Artificial intelligence and machine-learning, in conjunction with big data processing technologies, uncover the possibility to personalise services for each individual user

Even traditional industries, such as the railway sector, can make use of sophisticated AI solutions. A train operating company approached InData Labs looking for help to improve the process customers have to go through to receive a refund after their train is cancelled.

“When there are multiple trains that had been cancelled, a lot of travellers would try to get the cost of their ticket reimbursed by sending a photo of the ticket to the train operator. Instead of wasting the time of staff by manually checking the ticket information, we recommended the client create a system that used computer vision, NLP, AI and robotic process automation to automate this process,” says Mr Tsyvunchyk.

This example of the ability of AI-based solutions to transform conventional business processes and operations saw important ticket details, including the customer’s name, destination and ticket number, extracted from the image and input into an internal system to reimburse automatically without human involvement.

“AI and ML, in conjunction with big data processing technologies, uncover the possibility to personalise services for each individual user. Businesses will be able to deliver the right message at the right time through the right channel by understanding customer needs and offering them the most appropriate products or services based on customer behaviour and historical data,” says Mr Tsyvunchyk.

But there remains a lack of understanding among many firms around how to incorporate AI tools into their operations and ensure they get the most value from these burgeoning technologies.

Embarking on an AI project can signal the start of an exciting new stage of development for companies. But for these often complex and elaborate ventures to be successful, partnering with a skilled AI expert can be vitally important.

InData Labs has substantial experience as a data science services supplier and works with firms that want to implement practical AI solutions in their business.
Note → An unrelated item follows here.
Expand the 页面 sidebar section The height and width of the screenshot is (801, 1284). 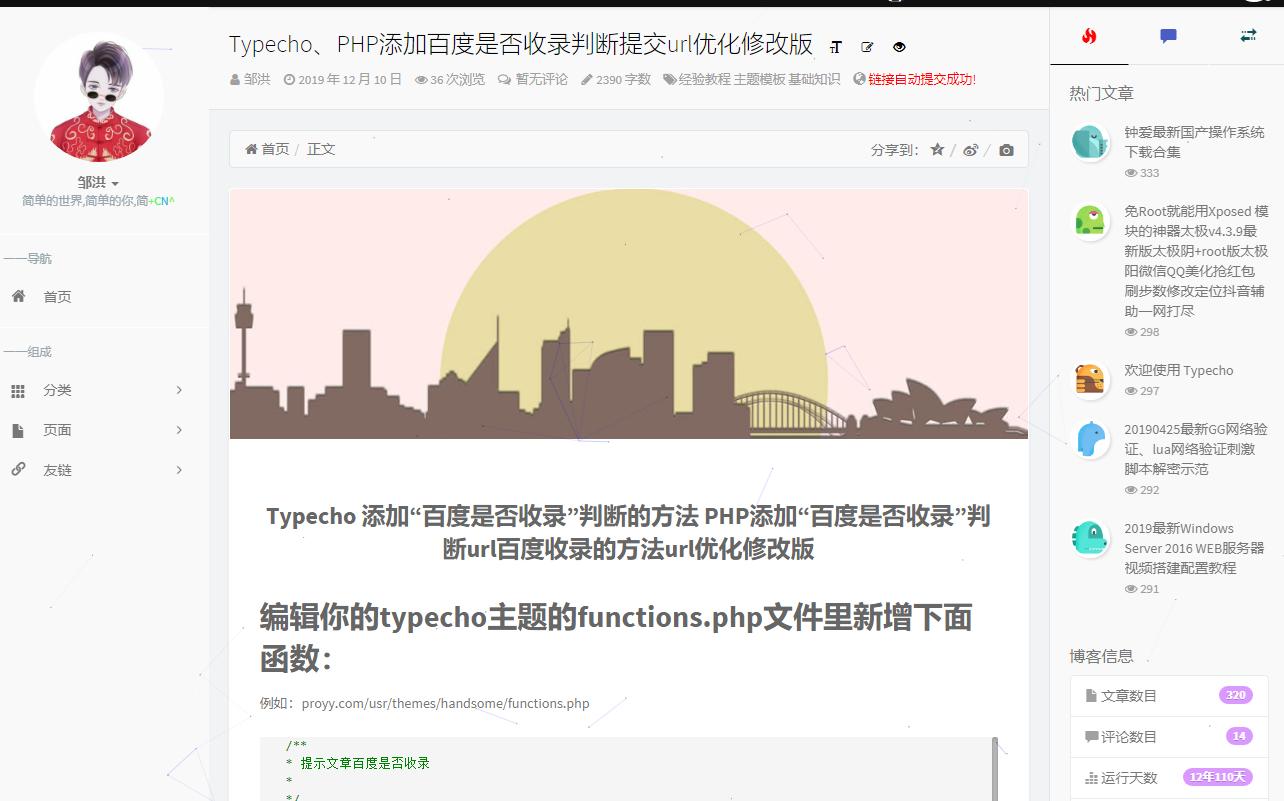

By exploring the exact business areas where AI and ML services can have the most positive impact, InData Labs can establish a reasonable explanation on why the company is either suitable or not for these innovative tools.

“From performing an exploratory data analysis to building machine-learning models and integrating them into the company pipeline, and setting up an internal data science team, we help companies at every step of the AI and ML journey,” Mr Tsyvunchyk concludes.